Train a 2-layer MLP on XOR
Background
This is the capstone of the build-nn series: wire every function you have built — linear_forward, relu, sigmoid, mse_loss, the three backwards, and sgd_step — into a complete training loop, and train a tiny MLP on XOR. XOR is the smallest non-linearly-separable problem: a single linear layer cannot solve it, but a 2-layer MLP with a non-linearity in the middle can. If your loop drives the loss down on XOR, it proves every component is correct — gradients flow, the optimiser mutates in place, the loss decreases.
Problem statement
Implement the training-loop body of train_xor(seed, hidden, lr, steps). The architecture and weight init are provided; you write forward → backward → update, repeated steps times, then return the final MSE.
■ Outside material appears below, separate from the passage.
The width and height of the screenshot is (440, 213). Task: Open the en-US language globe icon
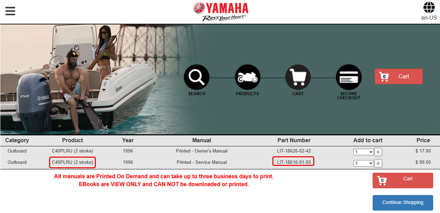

forward: z1 = linear_forward(X, W1, b1); a1 = relu(z1)
z2 = linear_forward(a1, W2, b2); y = sigmoid(z2)
backward: dy = mse_loss_backward(y, Y)
dz2 = sigmoid_backward(dy, y) # pass y (the OUTPUT), not z2
da1, dW2, db2 = linear_backward(dz2, a1, W2)
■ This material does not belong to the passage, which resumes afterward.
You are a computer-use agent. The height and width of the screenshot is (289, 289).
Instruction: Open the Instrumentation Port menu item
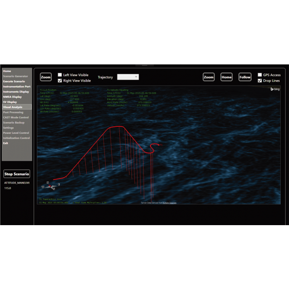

dz1 = relu_backward(da1, z1)
_, dW1, db1 = linear_backward(dz1, X, W1)
update: sgd_step([W1, b1, W2, b2], [dW1, db1, dW2, db2], lr)
Train full-batch on all 4 XOR examples each step. With the defaults (lr=0.5, steps=5000) the final MSE should land below 0.1.
Input
seed—int: RNG seed for weight init (np.random.default_rng(seed)).hidden—int: hidden-layer width (default 4).lr—float: SGD learning rate (default 0.5).steps—int: number of full-batch updates (default 5000).
Output
Returns a python float: the final MSE loss on the 4 XOR examples after training.
Examples
Example 1 — one iteration of the loop
z1 = X@W1 + b1; a1 = relu(z1); z2 = a1@W2 + b2; y = sigmoid(z2)
dy = mse_loss_backward(y, Y)
dz2 = sigmoid_backward(dy, y) # output y, not pre-activation z2
da1, dW2, db2 = linear_backward(dz2, a1, W2)
dz1 = relu_backward(da1, z1)
_, dW1, db1 = linear_backward(dz1, X, W1)
sgd_step([W1, b1, W2, b2], [dW1, db1, dW2, db2], lr)
Explanation: each backward call returns the gradient at the previous activation, threading from the loss back to the first layer; sgd_step then updates all four parameters in place. Repeat for steps iterations.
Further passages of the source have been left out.